The problem is that the public doesn’t realize that corporate stupidity is far more common than corporate evil. I didn’t realize it either until I left academia and started working as a consultant. My clients, I learned, rarely twirl their mustaches while tying maidens to railroad tracks … but they do commit some incredible blunders!

Since the public has the wrong impression, the evil hypothesis will always prevail over the stupidity hypothesis unless the company claims stupidity aggressively. Even better than “I can’t believe how dumb we were!” is “I know it looks like we must have done this on purpose, but….” Cop to the lesser offense, the one you really committed.

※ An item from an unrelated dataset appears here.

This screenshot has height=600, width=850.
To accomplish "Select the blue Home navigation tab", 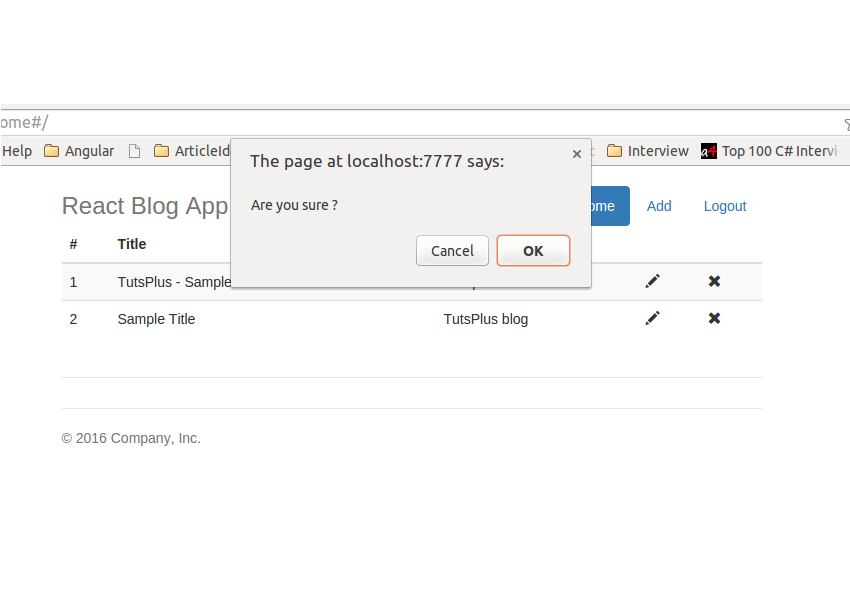I will pos(607,206).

How often do I succeed in persuading clients to claim stupidity aggressively? It happens. It happened recently, when a pharmaceutical manufacturer did a routine audit of one of its plants and found scores of air emissions that exceeded its permits. Aghast, the company investigated further. It learned that earlier corporate audits had revealed similar problems, which local managers had ignored; it also learned that some of the chemicals found in the most recent audit had never been tested for before (much less permitted), because the company’s environmental managers hadn’t realized they were byproducts of its manufacturing processes. Management promptly told the regulators, and soon after the community. The corporate environmental V.P. and the new plant manager were blunt. The previous local management was evil, they said (in different words). And we missed it. We were stupid.

But claiming stupidity aggressively is hard on corporate self-esteem. Unable to make themselves say the words, companies often fall back on less compelling explanations – it wasn’t really so bad; we’re the victim; we were unlucky; etc. When these defenses fail, as they usually do, the public ends up concluding that corporate evil is the best explanation. That conclusion is devastating to the bottom line – but it is paradoxically less devastating to the self-esteem of corporate managers than the alternative, stupidity. Maybe you can shrug off the public’s indictment of intentional misbehavior because you know you didn’t do it on purpose; stupidity, the truth, is harder to shrug off.

And so too often my clients would rather look evil than claim stupidity. I have a tough sell to convince them that they should endure the blow to self-esteem to protect the bottom line. Back in the 1960s, I thought the main thing wrong with corporate capitalism was excessive preoccupation with profit. I now think one of the main things wrong with corporate capitalism is insufficient preoccupation with profit. Most times, ego trumps profit hands down.

There is another paradox here worth emphasizing. I started this column by saying that “something bad has happened.” That doesn’t mean people got hurt. Usually nobody got hurt. (In the examples I’ve used, that was true for Aventis and my pharmaceutical client; not true for Jack-in-the-Box and Firestone.) When the actual damage is negligible, the company is tempted to claim that since nobody got hurt, it didn’t really do anything wrong. The public is drawn to a competing non sequitur: Since the company did something wrong, people must have gotten hurt.

In this battle between “harmless therefore innocent” and “guilty therefore harmful,” the latter always wins. Your best shot (usually your only shot) at persuading people that you didn’t actually hurt them is to disentangle whether you hurt them from whether you did anything wrong. “We screwed up but we got lucky,” you must insist. “This was a warning, a shot across our bow. There were no serious consequences. But it was still a serious mistake.”

This dynamic became very apparent with my pharmaceutical client. The company commissioned an external quantitative risk assessment, which concluded that the illegal air emissions were extremely low-risk (low-hazard, in my terminology). In its ongoing dialogues with local government, neighboring homeowners, and the media, the credibility of the QRA has depended chiefly on the vehemence of the company’s mea culpa. The more aggressively the company insists it was stupid, in short, the less inclined its stakeholders are to think it was evil … and the less inclined they are to think they were hurt.